The truth is, I didn’t really expect to find anything out of the ordinary. I thought maybe my brother or sister-in-law had stopped off with one of the kids, either before or after a Kaiser appointment, or else that the sounds were coming from next door. When I walked into the music room I did not expect to suddenly confront two people, a man and a woman, carrying off my stereo equipment.
They didn’t expect me either. To my own considerable sur­prise I advanced into the room with my club in hand and demanded, “What the hell’s going on down here?” Both promptly set down the items they were carrying and the man said that a man had said they could help themselves to anything in the house. As we ex­changed inanities, they quickly threw together a story to the effect that this guy had told them he was moving, and had hired them to carry stuff out of the house. The fact that he had smashed in the back door to get in apparently didn’t worry them. The woman quickly excused herself and said she would wait at the Shamrock. The man, who said his name was Daryl and he was on parole, hung around for awhile, making conversation and offer­ing to help fix the door.
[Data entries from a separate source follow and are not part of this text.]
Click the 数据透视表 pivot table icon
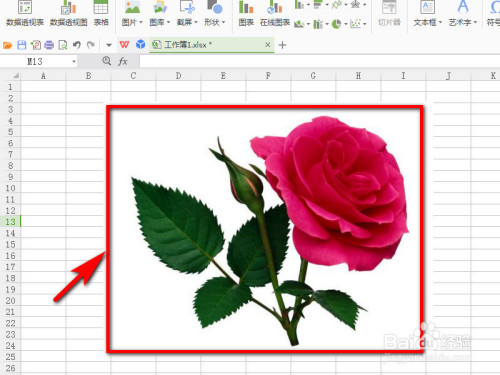The width and height of the screenshot is (500, 375). 25,13
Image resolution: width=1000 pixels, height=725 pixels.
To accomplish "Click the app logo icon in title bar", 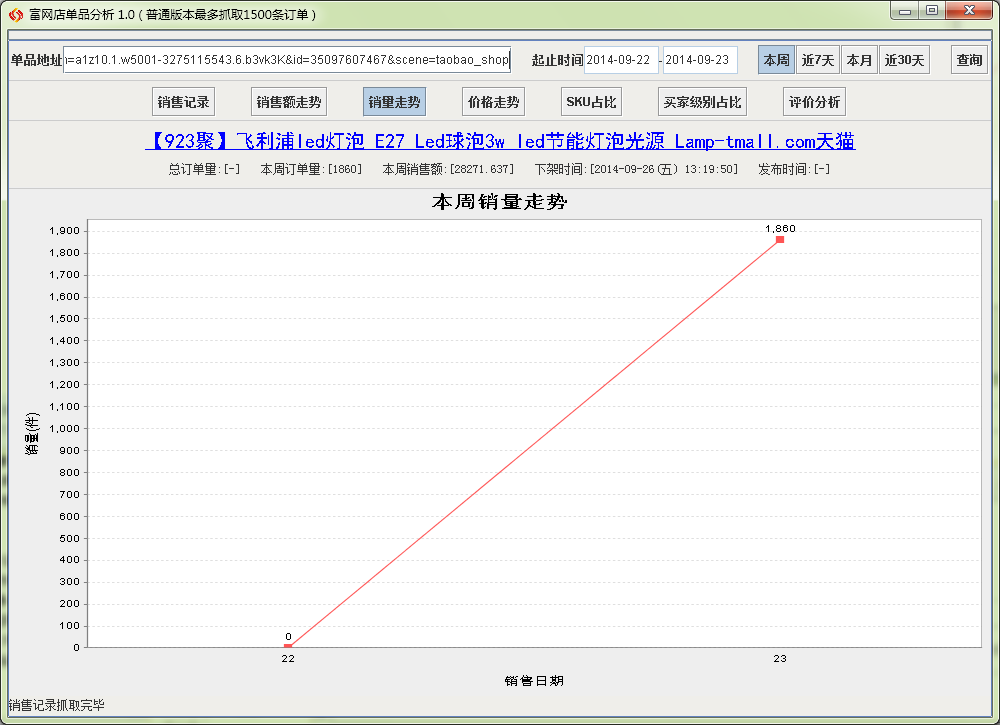I will 15,14.
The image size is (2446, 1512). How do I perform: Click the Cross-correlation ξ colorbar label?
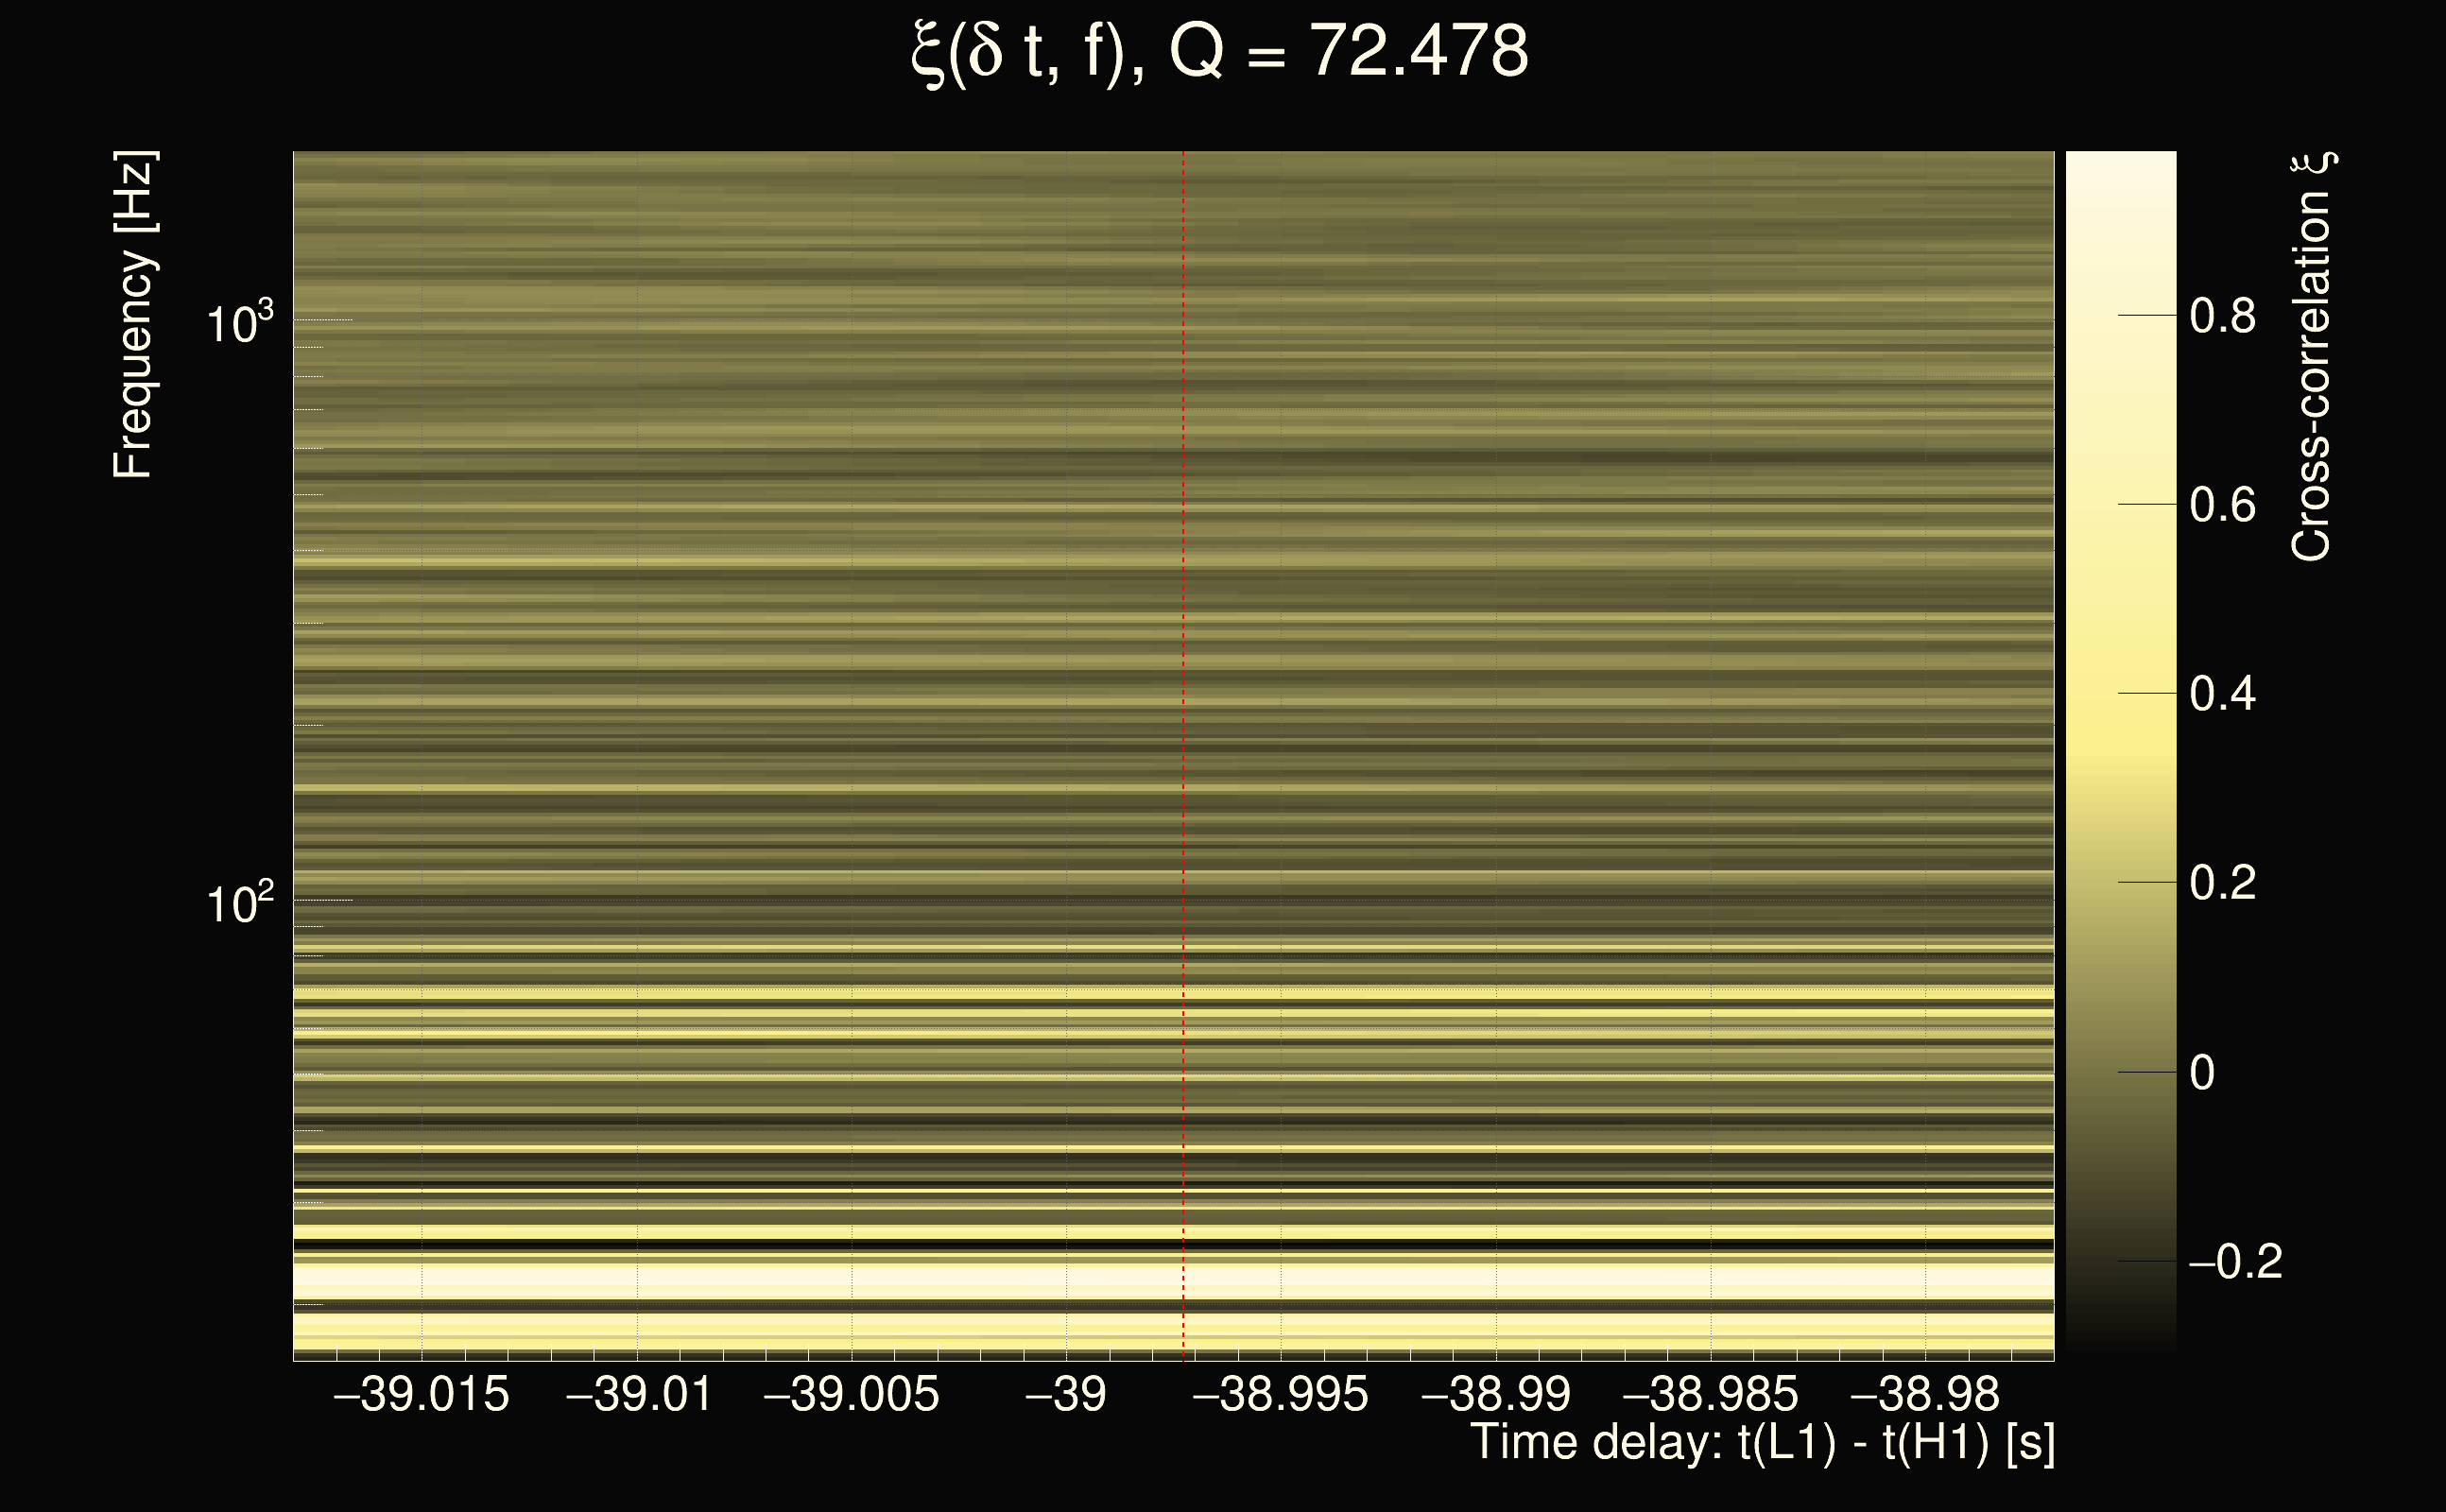pyautogui.click(x=2312, y=357)
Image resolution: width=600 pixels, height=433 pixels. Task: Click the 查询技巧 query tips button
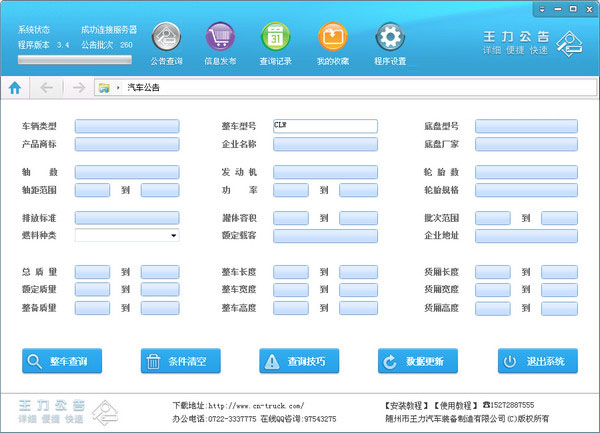[x=299, y=361]
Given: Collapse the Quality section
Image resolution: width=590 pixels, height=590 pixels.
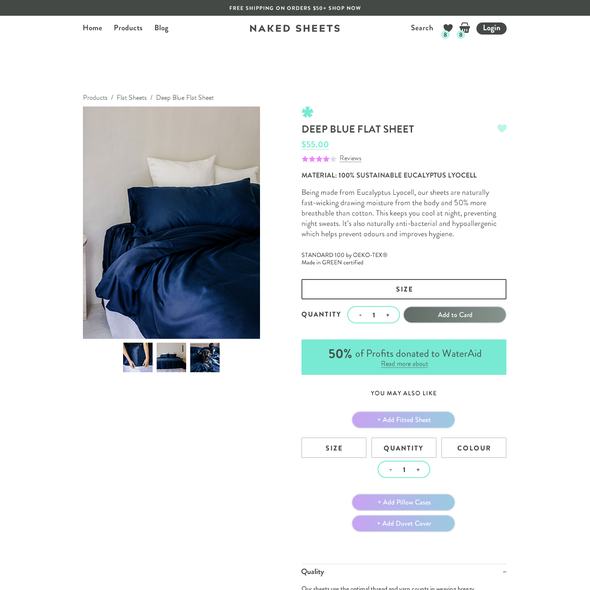Looking at the screenshot, I should (504, 572).
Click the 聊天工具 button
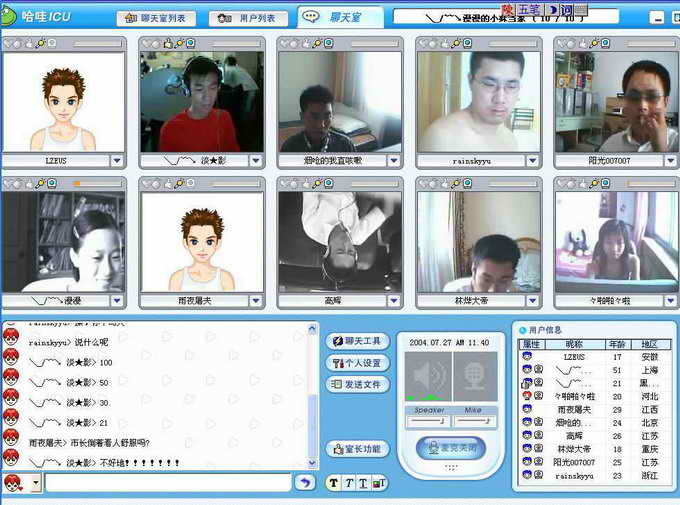This screenshot has height=505, width=680. click(357, 342)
As far as I can tell all they got was the AKAI and the CD player, besides some change and some unused Beta tapes. I may well have overlooked something. They overlooked over a hundred dollars in one of the drawers in the kitchen, but I guess they were fixated on stereo equipment. “Daryl” admired my Roland, and said that he played the drums; this did not inspire me with much confidence, so I promptly spirited the Roland away myself, banishing it until security is better.
Well, my father arrived soon after that, and the rest of the day was taken up with explanations, plans, and repairs. My brother built a bar for the back door, and we boarded up its window; my father nailed boards temporarily across the gate. He reported the incident to the police and an officer came out to investigate. From the questions he asked I suspect that he had some idea of who was involved. Eventually everybody left, leaving Glide [my brother’s dog] behind for company. I crashed out, late and with difficulty. Talked with my nephew, my other brother, and a friend at various points in the evening.